_Work order:_ The full listing should be set down again without a single alteration.

_The input:_
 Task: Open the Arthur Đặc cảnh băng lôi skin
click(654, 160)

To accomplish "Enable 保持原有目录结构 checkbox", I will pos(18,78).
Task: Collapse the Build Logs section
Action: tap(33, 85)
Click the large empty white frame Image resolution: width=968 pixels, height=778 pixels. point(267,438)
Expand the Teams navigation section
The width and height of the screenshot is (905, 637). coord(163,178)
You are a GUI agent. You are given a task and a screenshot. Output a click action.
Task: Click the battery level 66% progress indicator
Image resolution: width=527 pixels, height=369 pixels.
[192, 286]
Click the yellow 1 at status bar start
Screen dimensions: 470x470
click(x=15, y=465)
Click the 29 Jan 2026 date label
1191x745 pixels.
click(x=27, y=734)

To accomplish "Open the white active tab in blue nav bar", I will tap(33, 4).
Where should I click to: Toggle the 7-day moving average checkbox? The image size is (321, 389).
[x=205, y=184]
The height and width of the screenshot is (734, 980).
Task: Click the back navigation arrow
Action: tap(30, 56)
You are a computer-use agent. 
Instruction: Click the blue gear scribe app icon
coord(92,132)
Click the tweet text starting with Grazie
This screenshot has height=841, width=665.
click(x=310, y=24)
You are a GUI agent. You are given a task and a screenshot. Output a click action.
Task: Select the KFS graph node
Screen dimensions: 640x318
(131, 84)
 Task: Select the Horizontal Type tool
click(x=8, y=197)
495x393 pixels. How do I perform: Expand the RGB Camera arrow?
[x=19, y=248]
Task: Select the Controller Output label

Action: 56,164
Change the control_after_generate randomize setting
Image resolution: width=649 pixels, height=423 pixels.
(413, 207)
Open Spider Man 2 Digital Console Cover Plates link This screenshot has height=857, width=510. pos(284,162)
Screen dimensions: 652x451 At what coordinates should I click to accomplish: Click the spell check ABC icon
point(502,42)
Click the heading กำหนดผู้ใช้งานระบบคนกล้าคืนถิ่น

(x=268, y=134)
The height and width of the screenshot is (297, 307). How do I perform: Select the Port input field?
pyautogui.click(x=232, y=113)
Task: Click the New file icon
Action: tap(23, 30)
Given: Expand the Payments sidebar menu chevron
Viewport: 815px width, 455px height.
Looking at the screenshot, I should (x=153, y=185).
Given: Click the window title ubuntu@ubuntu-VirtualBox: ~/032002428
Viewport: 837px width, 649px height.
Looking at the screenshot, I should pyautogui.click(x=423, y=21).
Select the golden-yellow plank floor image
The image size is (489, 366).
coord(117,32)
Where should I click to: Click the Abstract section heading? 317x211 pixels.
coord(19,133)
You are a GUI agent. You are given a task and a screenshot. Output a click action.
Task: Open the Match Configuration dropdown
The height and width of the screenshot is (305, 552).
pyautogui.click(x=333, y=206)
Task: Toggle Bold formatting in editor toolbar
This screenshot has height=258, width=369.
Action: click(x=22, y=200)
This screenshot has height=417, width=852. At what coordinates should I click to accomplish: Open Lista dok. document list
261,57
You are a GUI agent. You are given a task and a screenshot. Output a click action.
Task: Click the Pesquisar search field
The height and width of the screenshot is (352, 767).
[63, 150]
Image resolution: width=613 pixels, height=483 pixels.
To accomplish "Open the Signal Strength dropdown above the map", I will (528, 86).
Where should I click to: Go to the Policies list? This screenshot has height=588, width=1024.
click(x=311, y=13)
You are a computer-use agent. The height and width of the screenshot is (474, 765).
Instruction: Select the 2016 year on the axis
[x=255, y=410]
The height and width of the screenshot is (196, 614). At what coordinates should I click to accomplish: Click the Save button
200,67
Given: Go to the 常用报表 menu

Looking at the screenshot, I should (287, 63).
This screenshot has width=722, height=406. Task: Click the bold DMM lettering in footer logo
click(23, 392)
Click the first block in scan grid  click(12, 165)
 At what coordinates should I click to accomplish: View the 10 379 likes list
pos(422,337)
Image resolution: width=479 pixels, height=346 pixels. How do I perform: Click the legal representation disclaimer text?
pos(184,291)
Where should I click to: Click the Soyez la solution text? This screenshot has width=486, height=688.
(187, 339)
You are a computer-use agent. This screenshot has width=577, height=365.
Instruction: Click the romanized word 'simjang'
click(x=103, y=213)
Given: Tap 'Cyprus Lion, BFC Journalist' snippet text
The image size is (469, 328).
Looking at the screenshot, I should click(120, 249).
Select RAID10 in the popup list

_Output for this task:_
 Task: Open the Arthur Đặc cảnh băng lôi skin
click(654, 160)

To accomplish "Enable 保持原有目录结构 checkbox", I will pos(18,78).
Task: Collapse the Build Logs section
Action: tap(33, 85)
Click the large empty white frame Image resolution: width=968 pixels, height=778 pixels. point(267,438)
Expand the Teams navigation section
The width and height of the screenshot is (905, 637). coord(163,178)
You are a GUI agent. You are given a task and a screenshot. Output a click action.
Task: Click the battery level 66% progress indicator
Image resolution: width=527 pixels, height=369 pixels.
[192, 286]
Click the yellow 1 at status bar start
Screen dimensions: 470x470
click(x=15, y=465)
Click the 29 Jan 2026 date label
1191x745 pixels.
click(x=27, y=734)

To accomplish "Open the white active tab in blue nav bar", I will tap(33, 4).
Where should I click to: Toggle the 7-day moving average checkbox? The image size is (321, 389).
[x=205, y=184]
The height and width of the screenshot is (734, 980).
Task: Click the back navigation arrow
Action: tap(30, 56)
You are a computer-use agent. 
Instruction: Click the blue gear scribe app icon
coord(92,132)
Click the tweet text starting with Grazie
This screenshot has height=841, width=665.
click(x=310, y=24)
You are a GUI agent. You are given a task and a screenshot. Output a click action.
Task: Select the KFS graph node
Screen dimensions: 640x318
(131, 84)
 Task: Select the Horizontal Type tool
click(x=8, y=197)
495x393 pixels. How do I perform: Expand the RGB Camera arrow?
[x=19, y=248]
Task: Select the Controller Output label

Action: 56,164
Change the control_after_generate randomize setting
Image resolution: width=649 pixels, height=423 pixels.
(413, 207)
Open Spider Man 2 Digital Console Cover Plates link This screenshot has height=857, width=510. pos(284,162)
Screen dimensions: 652x451 At what coordinates should I click to accomplish: Click the spell check ABC icon
point(502,42)
Click the heading กำหนดผู้ใช้งานระบบคนกล้าคืนถิ่น

(x=268, y=134)
The height and width of the screenshot is (297, 307). How do I perform: Select the Port input field?
pyautogui.click(x=232, y=113)
Task: Click the New file icon
Action: tap(23, 30)
Given: Expand the Payments sidebar menu chevron
Viewport: 815px width, 455px height.
Looking at the screenshot, I should (x=153, y=185).
Given: Click the window title ubuntu@ubuntu-VirtualBox: ~/032002428
Viewport: 837px width, 649px height.
Looking at the screenshot, I should pyautogui.click(x=423, y=21).
Select the golden-yellow plank floor image
The image size is (489, 366).
coord(117,32)
Where should I click to: Click the Abstract section heading? 317x211 pixels.
coord(19,133)
You are a GUI agent. You are given a task and a screenshot. Output a click action.
Task: Open the Match Configuration dropdown
The height and width of the screenshot is (305, 552).
pyautogui.click(x=333, y=206)
Task: Toggle Bold formatting in editor toolbar
This screenshot has height=258, width=369.
Action: click(x=22, y=200)
This screenshot has height=417, width=852. At what coordinates should I click to accomplish: Open Lista dok. document list
261,57
You are a GUI agent. You are given a task and a screenshot. Output a click action.
Task: Click the Pesquisar search field
The height and width of the screenshot is (352, 767).
[63, 150]
Image resolution: width=613 pixels, height=483 pixels.
To accomplish "Open the Signal Strength dropdown above the map", I will (528, 86).
Where should I click to: Go to the Policies list? This screenshot has height=588, width=1024.
click(x=311, y=13)
You are a computer-use agent. The height and width of the screenshot is (474, 765).
Instruction: Select the 2016 year on the axis
[x=255, y=410]
The height and width of the screenshot is (196, 614). At what coordinates should I click to accomplish: Click the Save button
200,67
Given: Go to the 常用报表 menu

Looking at the screenshot, I should (287, 63).
This screenshot has width=722, height=406. Task: Click the bold DMM lettering in footer logo
click(23, 392)
Click the first block in scan grid  click(12, 165)
 At what coordinates should I click to accomplish: View the 10 379 likes list
pos(422,337)
Image resolution: width=479 pixels, height=346 pixels. How do I perform: Click the legal representation disclaimer text?
pos(184,291)
Where should I click to: Click the Soyez la solution text? This screenshot has width=486, height=688.
(187, 339)
You are a computer-use agent. This screenshot has width=577, height=365.
Instruction: Click the romanized word 'simjang'
click(x=103, y=213)
Given: Tap 'Cyprus Lion, BFC Journalist' snippet text
The image size is (469, 328).
Looking at the screenshot, I should click(120, 249).
Select RAID10 in the popup list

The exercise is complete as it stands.